**About this exercise:**
After locating the line with "Task: Click the JS extension icon" in the entries below, set down exactly that line and each one after it to the end, skipping pictures.

==== Task input

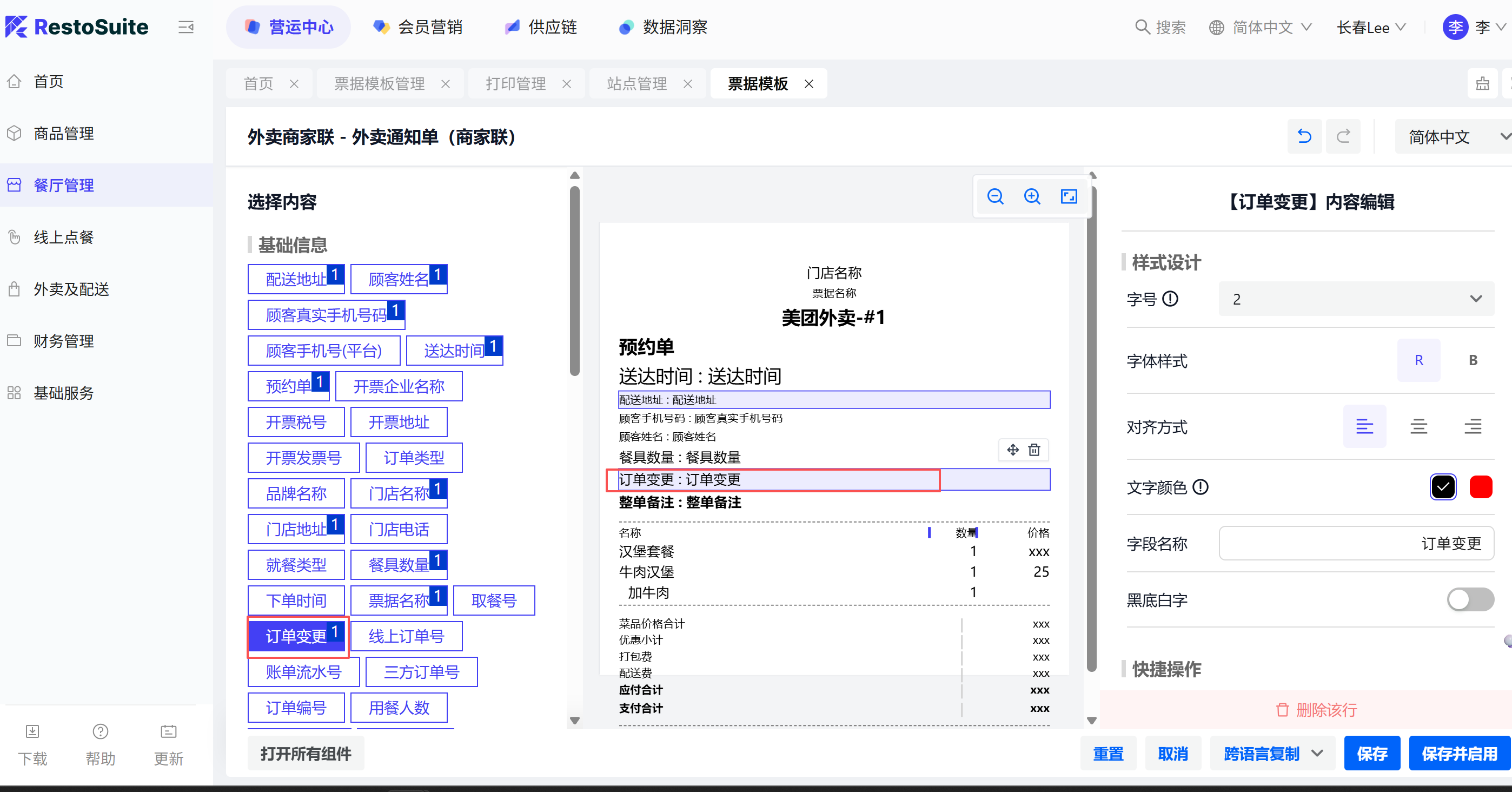
Task: Expand the 跨语言复制 dropdown arrow
Action: click(1317, 753)
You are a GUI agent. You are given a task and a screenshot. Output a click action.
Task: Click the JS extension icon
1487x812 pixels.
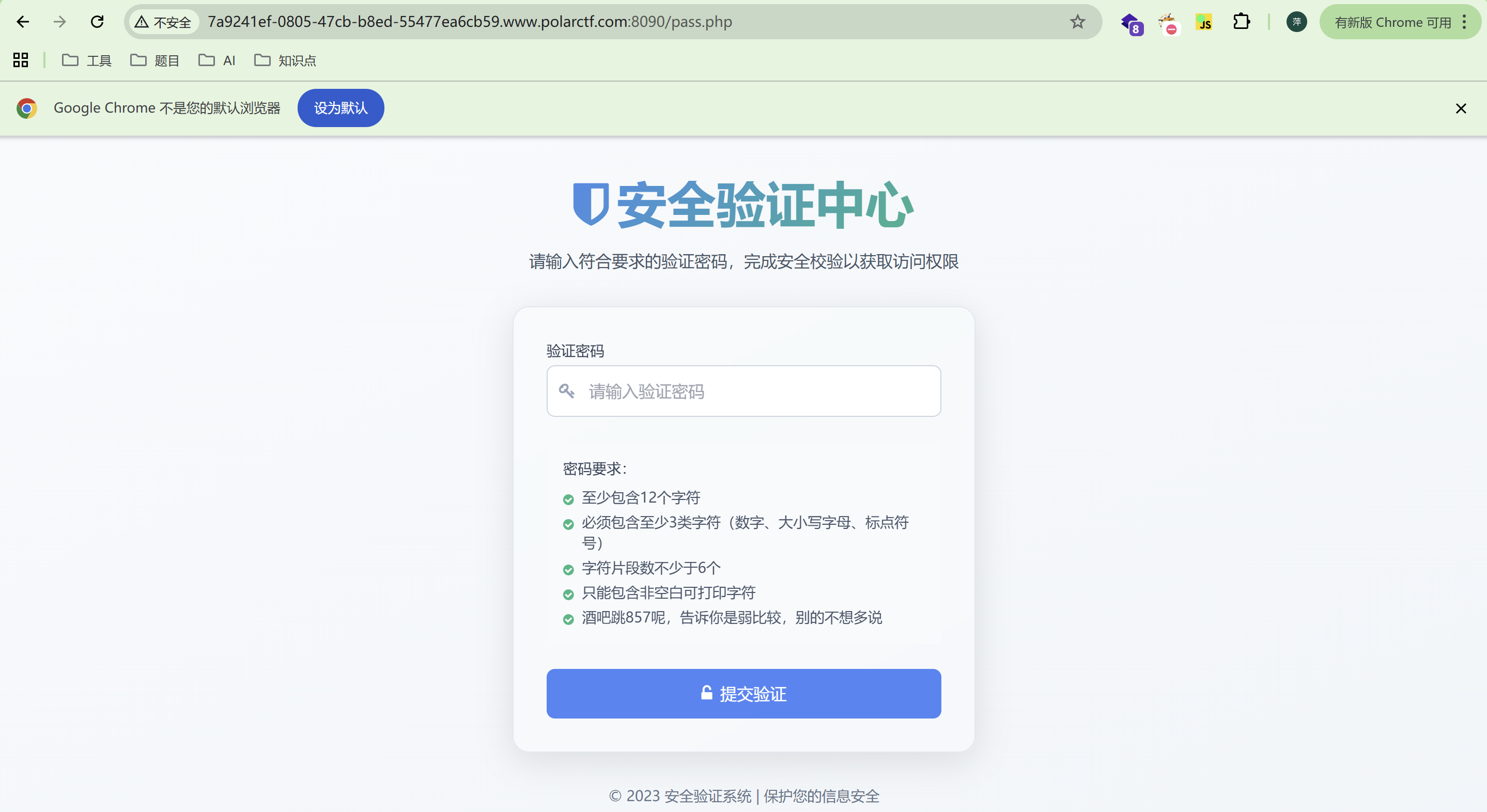point(1203,23)
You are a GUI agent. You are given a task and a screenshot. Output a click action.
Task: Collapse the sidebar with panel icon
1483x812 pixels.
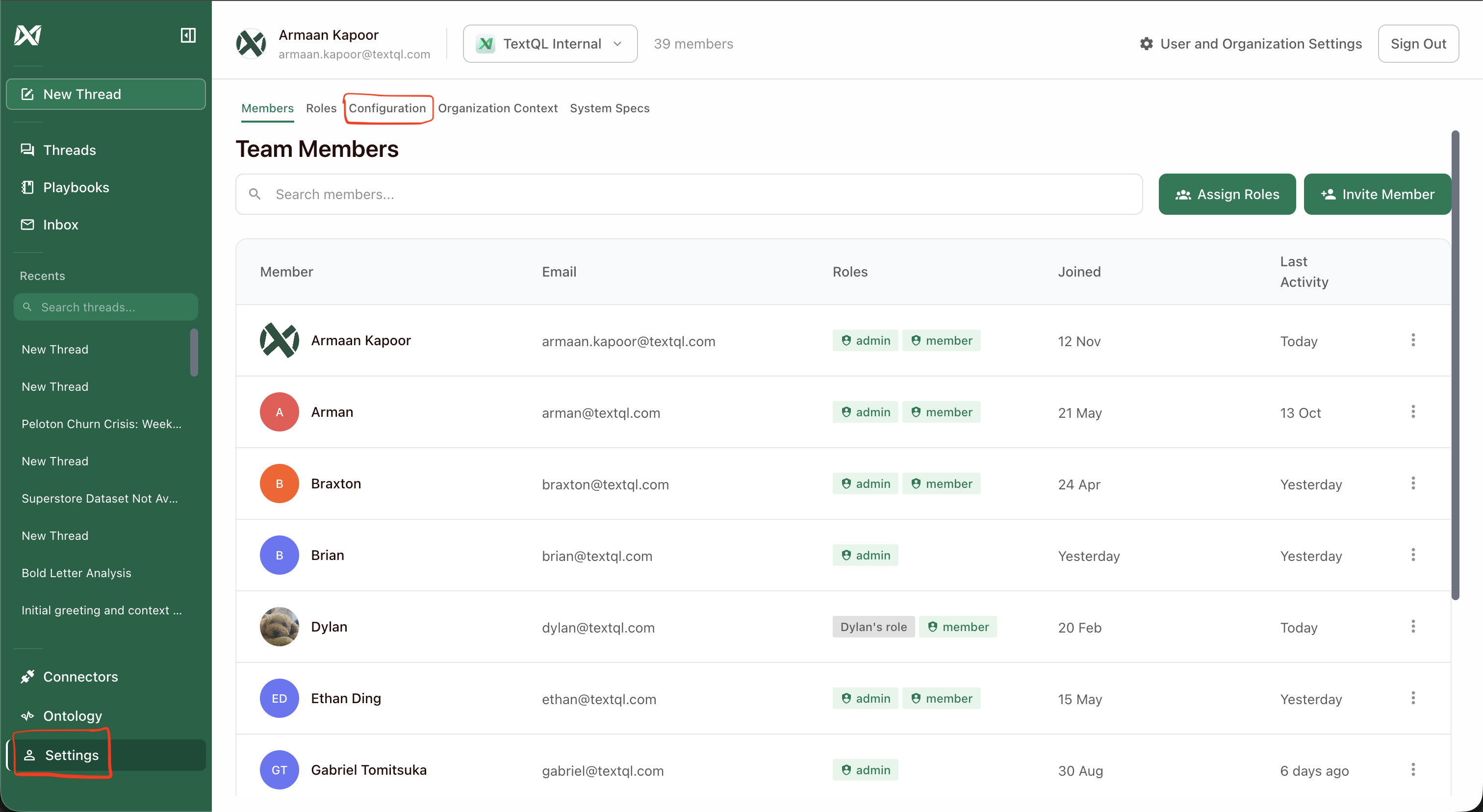tap(188, 35)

========

**Solved exercise:**
Task: Click the JS extension icon
1487x812 pixels.
point(1203,23)
You are a GUI agent. You are given a task and a screenshot. Output a click action.
Task: Collapse the sidebar with panel icon
1483x812 pixels.
tap(188, 35)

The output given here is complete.